Why is there a "dx" in indefinite integrals?

[vaclav_gregor]

Hello. I don't really understand why there is a dx in indefinite integrals. If it was just a matter of notation, I wouldn't care, but since we can substitute different things instead of dx for example when doing u-substitution, I wanted to know what does it mean. Why are we allowed to do all these things with the dx? In definite integrals, it makes sence, because they are like a sum of infinitely small rectangles with height f(x) and width dx, so I guess we can substitute different things instead of dx, because the rectangles are going to be the same. But with indefinite integrals, we are not calculating area. I hope you understand my question, my english is not very good. If it's not clear, please tell me and I will try to explain it better. Thanks for your answers

 

[tkhunny]

If the context is clear, you don't need one. It's not actually a thing. It might be function of sorts.

Try this.

\(\displaystyle \int\;2x\; dx = \int\;d\left(x^{2}\right) = x^2 + C\)

Try that again?

\(\displaystyle \int 2x^{3}\;dx = \int x^{2}\;d\left(x^{2}\right) = \dfrac{\left(x^{2}\right)^{2}}{2} + C = \dfrac{x^{4}}{2} + C\)

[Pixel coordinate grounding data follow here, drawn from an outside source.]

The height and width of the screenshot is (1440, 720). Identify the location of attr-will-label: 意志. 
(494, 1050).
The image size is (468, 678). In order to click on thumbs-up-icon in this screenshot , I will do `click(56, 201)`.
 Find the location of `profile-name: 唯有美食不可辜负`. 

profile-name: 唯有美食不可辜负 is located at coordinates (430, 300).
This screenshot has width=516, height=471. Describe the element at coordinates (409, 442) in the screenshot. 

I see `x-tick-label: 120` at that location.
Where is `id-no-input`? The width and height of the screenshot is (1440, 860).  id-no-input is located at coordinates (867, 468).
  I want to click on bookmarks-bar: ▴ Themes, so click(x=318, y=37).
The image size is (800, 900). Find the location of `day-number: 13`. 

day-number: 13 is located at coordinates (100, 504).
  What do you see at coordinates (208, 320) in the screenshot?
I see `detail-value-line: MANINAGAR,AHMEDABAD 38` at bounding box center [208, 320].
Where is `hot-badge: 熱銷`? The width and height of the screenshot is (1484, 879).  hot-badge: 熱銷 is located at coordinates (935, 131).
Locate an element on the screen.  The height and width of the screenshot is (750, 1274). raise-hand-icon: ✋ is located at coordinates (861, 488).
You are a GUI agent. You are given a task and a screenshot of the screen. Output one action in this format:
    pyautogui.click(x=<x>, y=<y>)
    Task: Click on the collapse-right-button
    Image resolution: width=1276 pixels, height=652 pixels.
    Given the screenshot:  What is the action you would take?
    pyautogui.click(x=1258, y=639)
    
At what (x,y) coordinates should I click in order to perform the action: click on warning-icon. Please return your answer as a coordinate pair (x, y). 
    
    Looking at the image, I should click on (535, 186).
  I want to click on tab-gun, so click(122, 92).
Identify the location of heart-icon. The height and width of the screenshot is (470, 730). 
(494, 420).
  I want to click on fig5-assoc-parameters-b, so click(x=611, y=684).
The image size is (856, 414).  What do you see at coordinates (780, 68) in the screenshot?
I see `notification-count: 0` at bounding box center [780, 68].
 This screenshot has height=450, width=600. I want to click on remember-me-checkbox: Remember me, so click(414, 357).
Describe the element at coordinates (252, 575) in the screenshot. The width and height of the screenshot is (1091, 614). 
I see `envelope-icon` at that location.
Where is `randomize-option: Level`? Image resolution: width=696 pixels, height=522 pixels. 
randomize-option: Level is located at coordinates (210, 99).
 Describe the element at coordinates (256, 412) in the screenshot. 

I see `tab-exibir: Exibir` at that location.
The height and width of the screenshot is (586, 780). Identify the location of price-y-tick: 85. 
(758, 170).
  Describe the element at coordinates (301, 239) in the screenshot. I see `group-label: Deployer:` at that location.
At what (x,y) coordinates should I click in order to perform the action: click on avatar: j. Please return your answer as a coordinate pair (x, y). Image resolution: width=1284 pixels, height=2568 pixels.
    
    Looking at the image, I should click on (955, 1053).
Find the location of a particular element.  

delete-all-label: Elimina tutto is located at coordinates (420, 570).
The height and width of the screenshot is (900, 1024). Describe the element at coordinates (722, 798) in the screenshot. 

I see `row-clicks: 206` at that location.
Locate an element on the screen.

You may recognize that as an alternate notation for a u-substitution.

Or, more standardly, when 'x' is the only variable we're talking about:

\(\displaystyle \int 2x = x^{2}+C\)

A little more unusual

\(\displaystyle \int \; dx \; 2x = x^{2} + C\)

And, this collection wouldn't be nearly as fun without:

\(\displaystyle \int \; 2x\;dy = 2xy + C(x)\)

Don't get too hung up on it. Let the notation help you. If you find it confusing you, perhaps you're taking it too seriously.

How about Integration by Parts?

\(\displaystyle \int log(x)\;dx = x\cdot \;log(x) - \int x\; d\left(log(x)\right) = x\cdot log(x) - \int x\cdot \dfrac{dx}{x} = x\cdot log(x) - \int \;dx = x\cdot log(x) - x + C\)

It may not need to be nearly as rigid as you are trying to define it.

 

[vaclav_gregor]

If the context is clear, you don't need one. It's not actually a thing. It might be function of sorts.

Try this.

\(\displaystyle \int\;2x\; dx = \int\;d\left(x^{2}\right) = x^2 + C\)

I don't understand how you got this: \(\displaystyle \int\;d\left(x^{2}\right) = x^2 + C\). If we take the derivative of \(\displaystyle x^2 + C \), we should get the function that is in the integral expression, but if we take the derivative of \(\displaystyle x^2 \), we get \(\displaystyle dx^2/dx = 2x \) and neither of those is equal to the expression \(\displaystyle d(x^2) \) - which is in the integral expression. I know this is probably really obvious to you, but I'm bit slower, so if you could explain it bit more it would help me a lot. Anyone thank you for your original answer.

 

[tkhunny]

Typically, \(\displaystyle d\left(x^{2}\right)\) is taken to mean \(\displaystyle 2x\;dx\)

If you were to define, \(\displaystyle u = x^{2}\), what would you produce for \(\displaystyle du\)?

Some things can be just for notational convenience. Personally, I always hated drawing a separate tableau for u-substitution, but especially for Integration By Parts. This avoids the separate demonstration.

Keep in mind that there may be other definitions of integration, besides little quadrilaterals.